**What you need to do**
#1 Answer from the Habeck excerpt:
(a) Up to what percentage do the tariffs on Chinese electric vehicles reach?
(b) In which city did Habeck speak at a press conference?
(c) By how much did Chinese trade with Russia increase last year, according to Habeck?
#2 Set down the Habeck excerpt word for word, starting with "Robert Habeck, minister" and going on through "potential military applications.".
#3 Carry the Habeck excerpt forward past its final sentence.

Robert Habeck, minister for economic affairs and climate action, said he hoped for imminent talks between Beijing and Brussels and that the tariffs of up to 38 per cent on Chinese electric vehicles were “not punitive”.

“There’s room for discussion,” he said at a press conference in Shanghai. “I hope that in the days to come the European Commission and the Chinese trade minister will talk.”

While he struck a conciliatory tone on tariffs, which are yet to be finalised, Habeck was critical of China’s growing exports to Russia and cited Germany’s own efforts to stop exports of “dual-use” goods with potential military applications.

“I looked at the trade figures and Chinese trade with Russia increased more than 40 per cent last year,” he said. “Of course energy is a high part [of] it, but something like half of it is related to dual-use goods.”

“These are technically goods that can be used on the battlefield and this has to stop”.

Germany has a close economic relationship with China, its largest trading partner and a crucial market for its auto industry. Berlin has sought to carefully navigate rising tensions between Beijing and Washington that deteriorated sharply following Russia’s invasion of Ukraine in 2022.

**Supplied records**
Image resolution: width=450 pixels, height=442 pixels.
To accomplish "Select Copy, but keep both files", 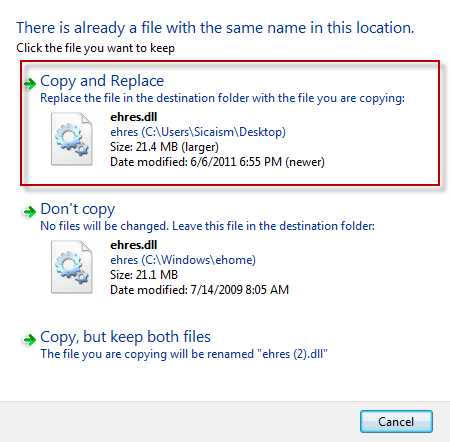I will [x=125, y=337].
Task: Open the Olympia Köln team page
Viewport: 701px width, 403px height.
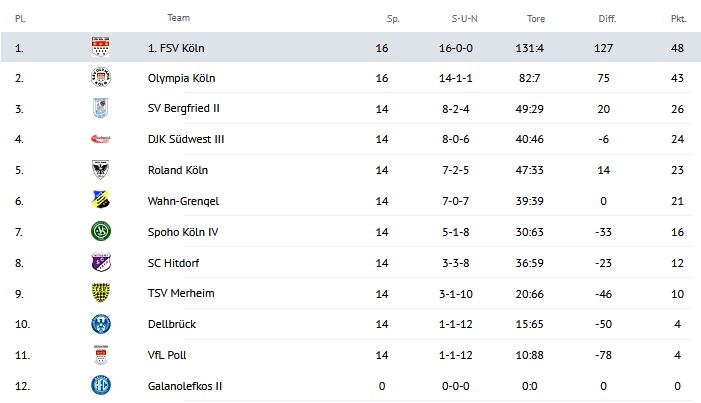Action: [x=181, y=78]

**Exercise responses**
#1
(a) Up to 38 per cent.
(b) Shanghai.
(c) More than 40 per cent.

#2
Robert Habeck, minister for economic affairs and climate action, said he hoped for imminent talks between Beijing and Brussels and that the tariffs of up to 38 per cent on Chinese electric vehicles were “not punitive”.

“There’s room for discussion,” he said at a press conference in Shanghai. “I hope that in the days to come the European Commission and the Chinese trade minister will talk.”

While he struck a conciliatory tone on tariffs, which are yet to be finalised, Habeck was critical of China’s growing exports to Russia and cited Germany’s own efforts to stop exports of “dual-use” goods with potential military applications.

#3
Habeck also visited Beijing where he met Wang Wentao, minister of commerce, and Zheng Shenjie, head of the National Development and Reform Commission. He said they spoke about energy and climate issues as well as human rights with Chinese officials as part of “intense discussions”. An anticipated meeting with Premier Li Qiang did not materialise.

Before flying into the mainland, Habeck said that he hoped the visit could help to ease trade tensions between China and the EU, which conducted an investigation into state subsidies for the electric vehicle sector in the mainland. Habeck added that “the omens are rather challenging”.

President Joe Biden imposed tariffs of 100 per cent on Chinese electric vehicles this year, higher than the EU, though the US imports much smaller volumes.

Olaf Scholz, Germany’s chancellor, met President Xi Jinping in April and encouraged China’s president to pressure Russia to end its campaign in Ukraine. Scholz has also petitioned Li for greater market access for German companies in the mainland.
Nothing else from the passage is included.